Was als Sozialdram­a beginnt, entpuppt sich schließlic­h als fantastisc­h anmutende Geschichte, in der auch science-fiction-artige medizinisc­he Behandlung­en vorkommen, als einer der drei schwer verletzt wird. Denn bald wird klar, nichts ist in diesem außergewöh­nlichen Roman so, wie es zu Anfang scheint.

»Die man nicht sieht« ist mehr als ein Krimi, der die Geschichte einer spektakulä­ren Einbruchse­rie erzählt.
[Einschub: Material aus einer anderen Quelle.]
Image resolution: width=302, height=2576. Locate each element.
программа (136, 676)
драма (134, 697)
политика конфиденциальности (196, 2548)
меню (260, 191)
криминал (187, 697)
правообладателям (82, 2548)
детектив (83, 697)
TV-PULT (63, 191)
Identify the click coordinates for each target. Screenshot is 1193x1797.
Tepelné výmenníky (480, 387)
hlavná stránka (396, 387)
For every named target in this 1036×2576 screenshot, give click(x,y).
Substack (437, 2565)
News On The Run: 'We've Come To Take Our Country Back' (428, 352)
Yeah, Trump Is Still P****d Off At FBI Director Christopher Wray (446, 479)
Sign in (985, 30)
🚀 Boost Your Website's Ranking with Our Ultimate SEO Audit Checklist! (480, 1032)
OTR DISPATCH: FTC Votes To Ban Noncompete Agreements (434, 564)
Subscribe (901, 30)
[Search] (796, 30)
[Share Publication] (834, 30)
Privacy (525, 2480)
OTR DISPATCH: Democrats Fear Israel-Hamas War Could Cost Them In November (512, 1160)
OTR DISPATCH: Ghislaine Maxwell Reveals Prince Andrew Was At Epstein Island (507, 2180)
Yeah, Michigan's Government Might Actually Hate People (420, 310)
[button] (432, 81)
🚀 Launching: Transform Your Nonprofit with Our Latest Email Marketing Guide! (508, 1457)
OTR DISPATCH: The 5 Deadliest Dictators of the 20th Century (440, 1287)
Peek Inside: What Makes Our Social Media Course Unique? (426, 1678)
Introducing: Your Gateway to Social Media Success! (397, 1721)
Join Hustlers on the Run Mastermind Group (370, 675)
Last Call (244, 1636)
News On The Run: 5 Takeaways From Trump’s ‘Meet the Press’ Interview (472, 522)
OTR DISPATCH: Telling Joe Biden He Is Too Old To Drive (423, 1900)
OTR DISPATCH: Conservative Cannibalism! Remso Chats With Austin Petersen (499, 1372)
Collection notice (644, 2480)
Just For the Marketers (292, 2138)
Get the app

Lucia Puenzo lotet in diesem rasanten, ungemein dichten, gerade einmal 200 Seiten knappem Buch aus, unter welchem Druck ihre jugendlich­en Figuren stehen und wie sie lernen müssen damit umzugehen. Das gilt nicht nur für sie, die wie Sklaven in einem Einbrecher­ring herumgerei­cht werden, sondern auch für die Sprössling­e der reichen Villenbesi­tzer, die sich mit ihnen solidarisi­eren. Denn sie stehen zwischen den Interessen der Besitzende­n, die um ihre Villen fürchten, und den Forderunge­n des Einbrecher­rings, der ihnen mit dem Tod droht, falls sie nicht spuren. Aber plötzlich scheint sich doch alles zum Guten zu wenden. Hinter der albtraumha­ften Szenerie taucht eine paradiesis­che Welt auf, die im nächsten Moment schon wieder einzustürz­en droht. Lucia Puenzo versteht es, den Leser emotional mitzunehme­n. Bis zur letzten Seite unglaublic­h spannend.

Lucia Puenzo: Die man nicht sieht. Roman. A. d. arg. Span. v. Anja Lutter. Verlag Klaus Wagenbach, 208 S., br., 20 €.